:: Exercise inputs ::

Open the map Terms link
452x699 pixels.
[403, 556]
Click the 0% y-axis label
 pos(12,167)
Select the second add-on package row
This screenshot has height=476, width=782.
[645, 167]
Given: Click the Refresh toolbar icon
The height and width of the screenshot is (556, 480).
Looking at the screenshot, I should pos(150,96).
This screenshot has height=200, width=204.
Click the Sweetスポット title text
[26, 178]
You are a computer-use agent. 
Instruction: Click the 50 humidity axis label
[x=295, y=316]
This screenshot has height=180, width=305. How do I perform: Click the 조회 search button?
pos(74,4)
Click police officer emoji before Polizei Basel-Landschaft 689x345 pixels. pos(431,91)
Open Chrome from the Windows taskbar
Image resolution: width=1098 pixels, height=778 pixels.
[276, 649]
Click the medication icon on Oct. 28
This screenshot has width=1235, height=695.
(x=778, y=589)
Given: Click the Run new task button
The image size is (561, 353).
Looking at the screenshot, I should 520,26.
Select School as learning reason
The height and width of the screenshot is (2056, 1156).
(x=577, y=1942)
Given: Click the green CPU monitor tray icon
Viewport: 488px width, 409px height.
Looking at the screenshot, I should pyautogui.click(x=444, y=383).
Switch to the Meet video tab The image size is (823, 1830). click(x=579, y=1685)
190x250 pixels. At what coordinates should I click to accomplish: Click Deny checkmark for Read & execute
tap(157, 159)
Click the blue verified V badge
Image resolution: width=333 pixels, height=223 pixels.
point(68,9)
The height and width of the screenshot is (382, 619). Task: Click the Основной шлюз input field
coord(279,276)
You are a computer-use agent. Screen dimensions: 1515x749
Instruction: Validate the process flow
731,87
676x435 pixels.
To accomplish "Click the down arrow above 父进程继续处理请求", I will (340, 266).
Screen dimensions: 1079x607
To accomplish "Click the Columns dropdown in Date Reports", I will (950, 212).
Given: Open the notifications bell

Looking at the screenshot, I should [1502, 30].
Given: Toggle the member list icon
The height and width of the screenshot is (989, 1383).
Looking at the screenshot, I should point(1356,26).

:::

What you have to do
Copy, please, every line from the start of the entries down to the line that holds "Click police officer", with both of those lines included and no others.

Answer box
Open the map Terms link
452x699 pixels.
[403, 556]
Click the 0% y-axis label
 pos(12,167)
Select the second add-on package row
This screenshot has height=476, width=782.
[645, 167]
Given: Click the Refresh toolbar icon
The height and width of the screenshot is (556, 480).
Looking at the screenshot, I should pos(150,96).
This screenshot has height=200, width=204.
Click the Sweetスポット title text
[26, 178]
You are a computer-use agent. 
Instruction: Click the 50 humidity axis label
[x=295, y=316]
This screenshot has height=180, width=305. How do I perform: Click the 조회 search button?
pos(74,4)
Click police officer emoji before Polizei Basel-Landschaft 689x345 pixels. pos(431,91)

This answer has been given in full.